## DOCUMENT:
· · · · · · ·

Seventeen-year-old Cameron Clark gained more than a little spending money as a summer intern at Paris Harley-Davidson, and the dealership gained more than a little extra help through the summer.

“Something quite remarkable happened,” Lamar County Chamber of Commerce President Paul Allen said about the result of a new program that placed more than 20 students at local businesses. “The connection made a change in a business, and in a young man’s life.”

During a visit to the motorcycle shop to speak with owner Cody Chapman a couple weeks ago, Allen said he was surprised to see the North Lamar senior athlete still on the job. After visiting briefly with Donna Chapman, the owner’s mother, Allen said he learned the reason why.

“‘You will never understand what he has done for us,’” Allen said, sharing her words.“‘These guys have adopted this young man, and have changed their whole outlook on life.’”

· · · · · · ·

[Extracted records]
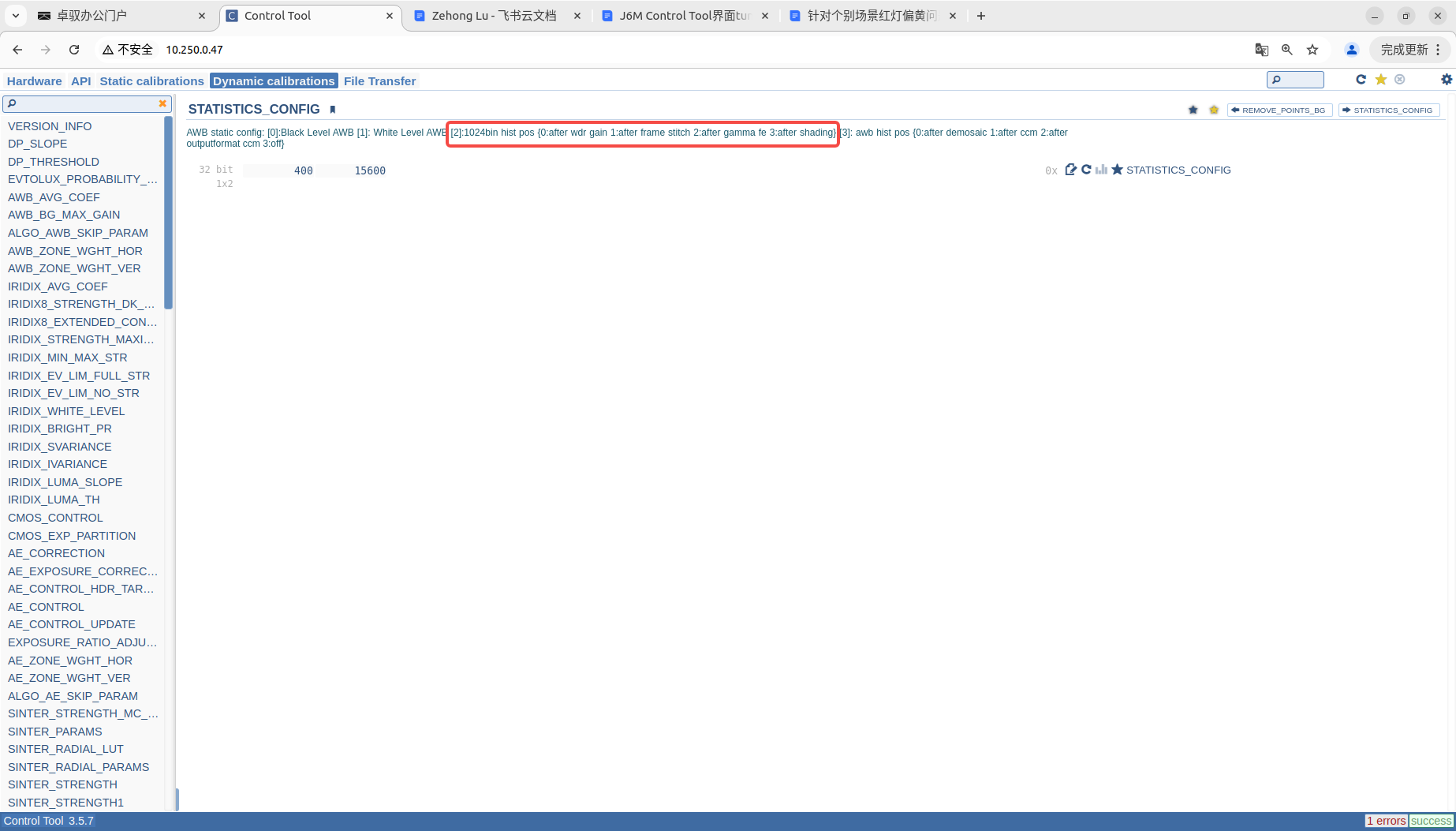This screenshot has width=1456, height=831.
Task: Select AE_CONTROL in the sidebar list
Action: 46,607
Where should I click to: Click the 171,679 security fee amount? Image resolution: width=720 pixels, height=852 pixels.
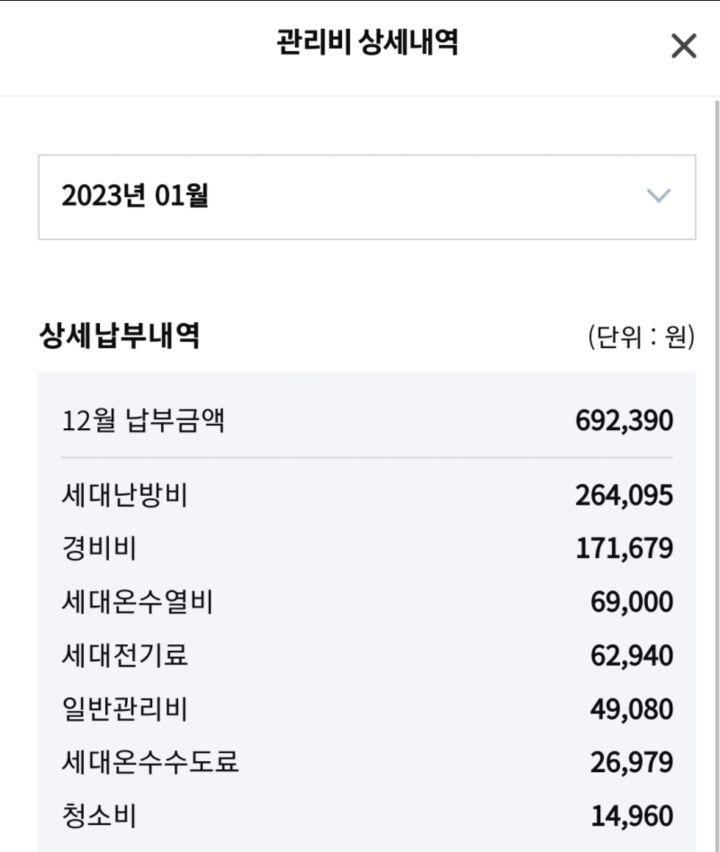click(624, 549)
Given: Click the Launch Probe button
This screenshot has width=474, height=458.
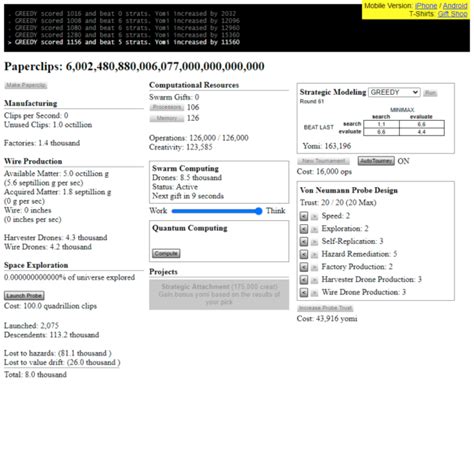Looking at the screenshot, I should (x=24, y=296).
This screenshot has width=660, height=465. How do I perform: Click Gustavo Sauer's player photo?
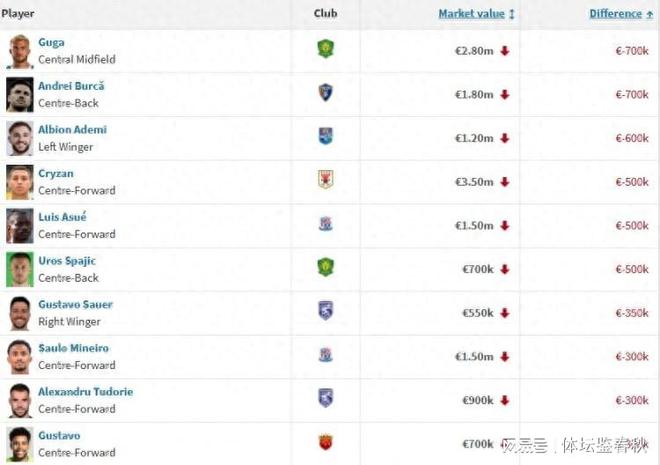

· · · · · · ·

In the article about the summer internship at Paris Harley-Davidson, Paul Allen was surprised to find Cameron Clark still working at the shop. Explain in one to three sentences the reason he learned from Donna Chapman.

## EXERCISE OUTPUT:
Donna Chapman told Allen that he would never understand what Clark had done for them. She said the men at the shop had adopted the young man, and that this had changed their whole outlook on life.